So I have a problem where I need to sum over a recursive function. The problem is that it is a 2 variables function and I can’t find any information on how to solve it. I know how to do it with 1 variable, but not with 2.
The problem: $$f(k,i)=f(k-1,i)+f(k-1,i-1)$$
I found a similar post with $f(k,i)=f(k-1,i)+f(k,i-1)$ but couldn’t understand how to convert the answer to my problem.

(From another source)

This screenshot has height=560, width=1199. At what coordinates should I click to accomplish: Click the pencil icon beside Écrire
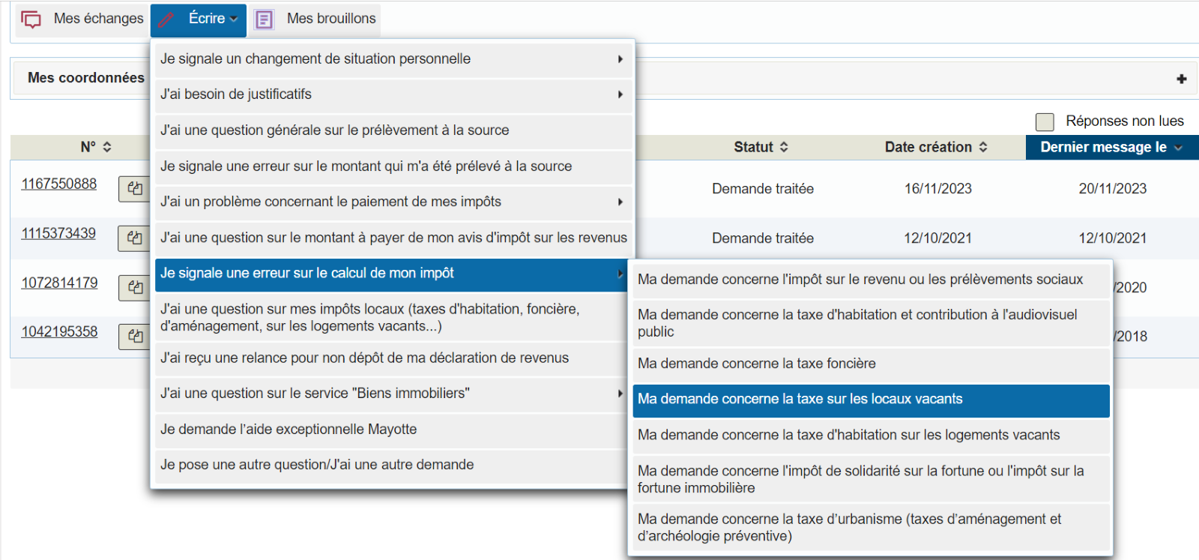[166, 19]
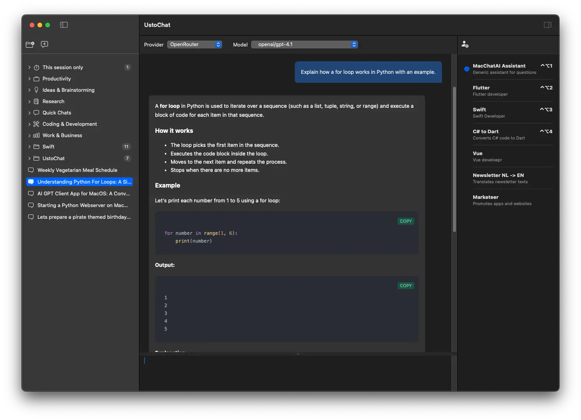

Base cases: $$f(k,0)=1\text{ for every }k,$$ $$f(0,i)=1\text{ for every }i.$$
Here's a table of the values of $\ f(k,i)\ $ for $\ 0\le k\le9\ $ and $\ 0\le i\le5\ $. By inspection, you can guess that $\ f(k,i)=2^k\ $ for $\ 0\le k\le i\ $, and this is easy enough to prove by induction. $$ \begin{array}{c|ccc } i\\ \hline 5&1&2&4&8&16&32&63&120&219&382\\ 4&1&2&4&8&16&31&57&99&163&256\\ 3&1&2&4&8&15&26&42&64&93&130\\ 2&1&2&4&7&11&16&22&29&37&46\\ 1&1&2&3&4&5&6&7&8&9&10\\ 0&1&1&1&1&1&1&1&1&1&1\\ \hline k&0&1&2&3&4&5&6&7&8&9 \end{array}$$ Note that the numbers along any diagonal to the right of the main diagonal, $\ k=i\ $, are the sums of the numbers up the diagonal immediately to its left: $$ f(k,k-a)=\sum_{r=a+1}^kf(r,r-a-1) $$ for $\ k>a>0\ $. Using this observation, I'm guessing that a general formula for the numbers to the right of the main diagonal is $$ f(k,i)=2^k-\sum_{j=0}^{k-i-1}{k\choose j} $$ for $\ k>i\ge0\ $. I've checked that the formula is correct for all the numbers in the above table, so I'm pretty sure that it will hold in general. I haven't bothered trying to prove it, but I expect that it should be fairly straightforward to do by induction. I doubt that there's any simpler expression for the sums, $\ \sum_\limits{j=0}^{k-i-1}{k\choose j}\ $, of binomial coefficients.